• _Directive_
According to the guide below on installing R on an HPC cluster with bioconda, which pandoc version causes problems when rendering R Markdown templates?

• _Document passage_
►
Install R on an HPC cluster using bioconda

Maintain a consistent R environment across HPC environments with conda.
conda, HPC, Python, R

Install conda

We recommend installing conda with either Anaconda or Miniconda.

Once conda is installed, upgrade the conda base installation.

conda update -n base --channel=defaults conda
conda update -n base --channel=defaults --all

bash configuration

Up to v4.3, the location of the bin directory should be into $PATH in ~/.bash_profile:

export PATH="$CONDA_DIR/bin:$PATH"

As of the v4.4 update, the loading configuration has changed. Now a profile script must be sourced in ~/.bash_profile:

. "$CONDA_DIR/etc/profile.d/"

Set up channels

Ensure that bioconda channels are added in the following order:

conda config --add channels defaults
conda config --add channels conda-forge
conda config --add channels bioconda

A ~/.condarc file should be created that contains the following:

  - bioconda
  - conda-forge
  - defaults

Manging environments

A list of installed conda environments can be obtained with:

conda env list

A conda environment can be deactivated with:

conda deactivate

Here’s how to remove an environment:

conda env remove --name=R-3.4.1-YYYYMMDD

Create R 3.4.1 environment

Note that pandoc version 2 currently creates issues rendering R Markdown templates properly.

conda create --name=R-3.4.1-20180614 \
    blas \
    gcc \
    hdf5=1.10.1 \
    java-jdk \
    libgfortran \
    libiconv \
    mysql \
    openblas \
    pandoc=1 \
    r-base=3.4.1 \
    umap-learn \
mkdir -p ~/R/library/3.4-bioc-release-YYYYMMDD/library

Create ~/.Renviron and ~/.Rprofile files, using the recommended defaults from seqcloud.

Now let’s activate the conda environment and run R.

conda activate R-3.4.1-20180614


XML package

The XML package is known to have compilation issues on CentOS. If you run into this issue, here’s how to build it from source on the Harvard O2 cluster:

R CMD INSTALL --configure-args='XML_CONFIG=/n/app/libxml2/2.9.4/bin/xml2-config' ${pkg_file}
◄
• _Recorded information_
►
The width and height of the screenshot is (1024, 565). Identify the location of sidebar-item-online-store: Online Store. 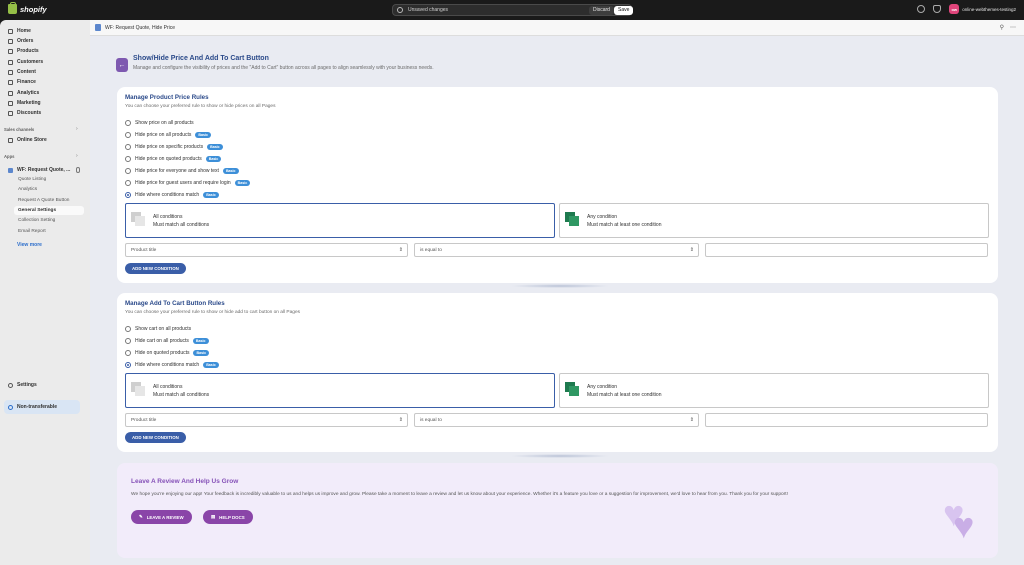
◄
• _Task answer_
Pandoc version 2.